To celebrate the return of some form of maturity in the United States Senate, today’s New York Times Editorial complains that “it’s not terribly encouraging to see how low the bar is for joining the moderate camp,” and goes on to point out that “several staunch conservatives” were a part of the Republican seven senator team that helped cut the deal.
Now, I read that and thought: How is this bad?
Having been involved in politics for some time, I’ve noticed a pattern of behavior in “newbies”, those just waking up to smell the political roses. First, the wakeup call comes from some cause or other that they get excited about — and then they polarize. Their political activism becomes more about hurling judgments and vitriol at “the other side” than it does about solving the political problem that got them excited in the first place.
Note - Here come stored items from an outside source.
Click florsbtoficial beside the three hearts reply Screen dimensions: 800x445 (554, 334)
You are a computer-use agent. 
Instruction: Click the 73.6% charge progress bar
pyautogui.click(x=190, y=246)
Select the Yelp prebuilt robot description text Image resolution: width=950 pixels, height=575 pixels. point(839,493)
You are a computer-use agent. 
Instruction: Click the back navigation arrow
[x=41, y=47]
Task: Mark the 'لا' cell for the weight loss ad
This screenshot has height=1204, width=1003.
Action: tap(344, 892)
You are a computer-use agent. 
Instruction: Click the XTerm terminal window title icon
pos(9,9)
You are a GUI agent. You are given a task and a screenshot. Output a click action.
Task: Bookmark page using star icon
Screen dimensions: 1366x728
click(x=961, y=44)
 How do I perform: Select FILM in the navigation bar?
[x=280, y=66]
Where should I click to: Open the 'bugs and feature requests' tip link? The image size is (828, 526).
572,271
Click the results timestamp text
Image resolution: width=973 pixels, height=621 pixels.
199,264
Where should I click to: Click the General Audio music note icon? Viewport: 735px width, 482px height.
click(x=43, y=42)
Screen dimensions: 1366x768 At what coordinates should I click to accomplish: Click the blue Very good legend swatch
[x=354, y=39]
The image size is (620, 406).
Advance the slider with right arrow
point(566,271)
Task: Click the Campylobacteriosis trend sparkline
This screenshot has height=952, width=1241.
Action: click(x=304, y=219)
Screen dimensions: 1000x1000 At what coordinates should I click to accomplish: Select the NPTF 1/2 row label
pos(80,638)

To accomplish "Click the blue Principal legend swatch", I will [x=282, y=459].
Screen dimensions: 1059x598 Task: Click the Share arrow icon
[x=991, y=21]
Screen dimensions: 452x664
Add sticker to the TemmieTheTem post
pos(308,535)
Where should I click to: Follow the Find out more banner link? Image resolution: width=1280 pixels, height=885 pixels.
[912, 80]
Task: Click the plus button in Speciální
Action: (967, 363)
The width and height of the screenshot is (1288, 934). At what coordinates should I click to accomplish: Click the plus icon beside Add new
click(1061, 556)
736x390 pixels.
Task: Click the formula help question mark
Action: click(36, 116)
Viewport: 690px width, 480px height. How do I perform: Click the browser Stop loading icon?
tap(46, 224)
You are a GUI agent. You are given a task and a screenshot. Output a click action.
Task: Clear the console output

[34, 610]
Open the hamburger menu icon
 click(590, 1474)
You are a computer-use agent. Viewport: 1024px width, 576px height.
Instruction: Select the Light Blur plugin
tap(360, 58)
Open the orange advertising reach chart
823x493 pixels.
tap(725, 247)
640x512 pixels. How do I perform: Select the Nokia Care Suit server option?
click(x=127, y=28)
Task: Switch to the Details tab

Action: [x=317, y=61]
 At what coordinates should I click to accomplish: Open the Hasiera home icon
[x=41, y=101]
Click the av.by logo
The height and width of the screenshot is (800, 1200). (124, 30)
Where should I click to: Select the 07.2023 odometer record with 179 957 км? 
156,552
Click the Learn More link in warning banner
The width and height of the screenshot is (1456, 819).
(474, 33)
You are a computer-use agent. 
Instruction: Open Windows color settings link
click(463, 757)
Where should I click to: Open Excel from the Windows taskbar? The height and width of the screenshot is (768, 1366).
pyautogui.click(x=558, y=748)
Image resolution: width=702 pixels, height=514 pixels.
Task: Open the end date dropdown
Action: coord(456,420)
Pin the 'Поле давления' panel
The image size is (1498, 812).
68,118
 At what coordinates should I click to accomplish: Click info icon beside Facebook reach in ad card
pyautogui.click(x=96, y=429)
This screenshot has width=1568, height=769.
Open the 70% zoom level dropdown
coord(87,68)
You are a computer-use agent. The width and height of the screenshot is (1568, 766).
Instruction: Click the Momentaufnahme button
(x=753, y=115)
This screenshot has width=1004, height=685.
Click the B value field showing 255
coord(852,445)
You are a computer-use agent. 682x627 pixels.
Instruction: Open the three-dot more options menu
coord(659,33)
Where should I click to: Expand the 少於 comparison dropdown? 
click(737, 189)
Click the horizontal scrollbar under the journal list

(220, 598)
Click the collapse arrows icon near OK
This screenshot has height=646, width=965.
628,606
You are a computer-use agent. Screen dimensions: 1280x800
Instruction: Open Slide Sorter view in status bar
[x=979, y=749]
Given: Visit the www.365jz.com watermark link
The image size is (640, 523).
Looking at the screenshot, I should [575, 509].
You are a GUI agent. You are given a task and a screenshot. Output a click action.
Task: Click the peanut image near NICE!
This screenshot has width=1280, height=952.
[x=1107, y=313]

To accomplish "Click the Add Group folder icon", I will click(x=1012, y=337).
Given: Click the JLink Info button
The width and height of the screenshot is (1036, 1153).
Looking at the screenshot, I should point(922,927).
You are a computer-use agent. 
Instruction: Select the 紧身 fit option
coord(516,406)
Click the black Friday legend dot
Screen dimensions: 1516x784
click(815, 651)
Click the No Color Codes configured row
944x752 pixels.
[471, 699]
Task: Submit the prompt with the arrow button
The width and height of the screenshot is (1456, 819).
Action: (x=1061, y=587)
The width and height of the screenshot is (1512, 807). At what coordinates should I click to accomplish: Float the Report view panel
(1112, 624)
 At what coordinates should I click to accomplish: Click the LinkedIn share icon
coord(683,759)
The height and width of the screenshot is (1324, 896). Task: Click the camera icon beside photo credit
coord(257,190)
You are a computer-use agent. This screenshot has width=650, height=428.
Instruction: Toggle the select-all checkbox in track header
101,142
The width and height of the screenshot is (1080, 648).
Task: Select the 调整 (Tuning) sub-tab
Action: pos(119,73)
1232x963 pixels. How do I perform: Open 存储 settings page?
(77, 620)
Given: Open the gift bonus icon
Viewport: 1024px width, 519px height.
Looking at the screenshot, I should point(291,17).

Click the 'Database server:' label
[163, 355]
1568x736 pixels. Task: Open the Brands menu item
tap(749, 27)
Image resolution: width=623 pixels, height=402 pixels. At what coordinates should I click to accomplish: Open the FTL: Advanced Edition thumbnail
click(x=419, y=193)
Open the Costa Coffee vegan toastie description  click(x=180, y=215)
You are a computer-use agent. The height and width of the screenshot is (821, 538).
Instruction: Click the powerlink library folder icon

As I watched the temper tantrums and threats go back and forth between the Democratic and Republican leadership in the Senate, it occurred to me that these political “pros”, these senators — the equivalent of nobility in America– had descended to the same level as inexperienced political children. Unwilling to compromise, for weeks each seemed more interested in hurling sand at the other than straightening up the mess in the sandbox.
Until it became clear that the whole sandbox might get blown up if they didn’t clean up their mess.
That it took this kind of threat for fourteen (only fourteen out of a hundred!) senators to grow up and act like politically mature adults still strikes me as sad. But it does contain a
useful lesson for anyone and everyone involved in the political arena:
First, politics is the art of compromise! Without compromise, nothing gets done. Second, politics is the art of listening. Not to your buddies (you already know what they think), but to your opposition. Liberalism does not contain all the “right” answers; neither does “conservatism”. Those who’ve been around the political fence a few times will tell you that on average, the output of any democratic body runs right down the middle of the public whose opinion its members are elected to represent. That’s as true of the local school board as it is the the United States Congress. So it should come as no surprise to anybody that “several staunch conservatives” hung their vitriol and judgments on the hat rack and turned centrist when the chips were down. That’s where the action was. That’s where the action always is. That’s where the work gets done.
So if you ever want to become anything more than a political sniveler, maybe you should consider becoming a centrist too.